Note- The count of 1s must be greater than 0s.
Input
Length of the string (N) = 5
Given string = “11010”
Output
8
Explanation
The substrings which have a count of 1s are strictly greater than the count of 0s are “1”, “1”, ”1”, “11”, “110”, “11010”, “101”, and “1101”.
Brute Force Approach
In the brute force approach, the simplest way to do this is to generate all possible substrings and then count the number of 1s and 0s in each substring. Then print the count of those substrings which satisfy the above condition.
This is a straightforward approach and very easy to implement. Let’s take a look at the algorithm part of this approach.
Algorithm
Traverse the string ‘s’ from index 0 to ‘n - 1’ and consider each ‘i’ the starting point of the current substring.
Initialize two variables, ‘count_ones’ and ‘count_zeros’, to store the count of ones and zeroes in the substring that is currently considered.
Initialize a variable ‘total’, which stores the total count of the possible substrings whose count of 1s is greater than 0s.
Finally, after traversing through each substring of the given string. Return the ‘total’, which is displayed as the output.
Dry Run
Let’s look at the visualization over the brute force approach. Considering each substring and counting the total number of ones and zeros in the current substring.

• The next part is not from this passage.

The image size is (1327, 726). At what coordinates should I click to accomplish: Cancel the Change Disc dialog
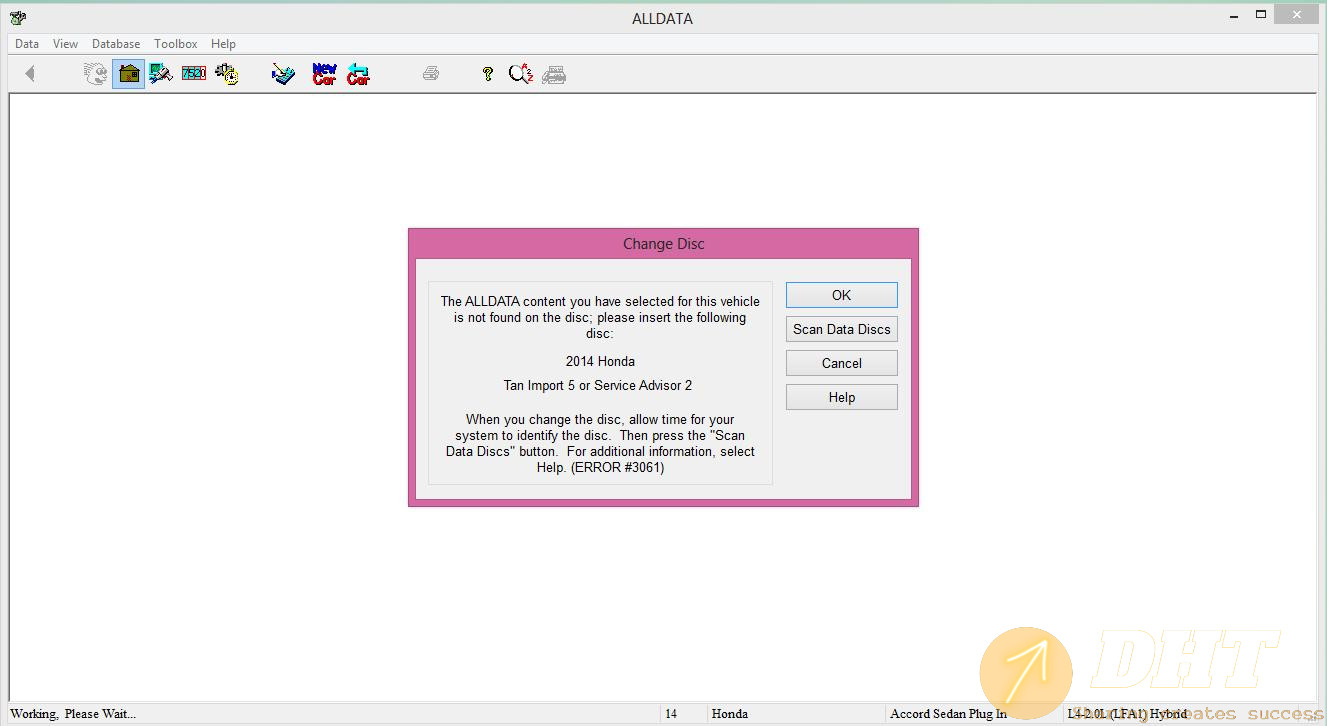[841, 363]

Number of ones = 1, Number of zeroes = 0, Total number of substrings = 1
Number of ones = 2, Number of zeroes = 0, Total number of substrings = 2
Number of ones = 2, Number of zeroes = 1, Total number of substrings = 3
Number of ones = 3, Number of zeroes = 1, Total number of substrings = 4
Number of ones = 3, Number of zeroes = 2, Total number of substrings = 5
Number of ones = 1, Number of zeroes = 0, Total number of substrings = 6
Number of ones = 1, Number of zeroes = 1, Total number of substrings = 6 As the number of ones must be greater than zeros hence, the condition isn’t satisfied.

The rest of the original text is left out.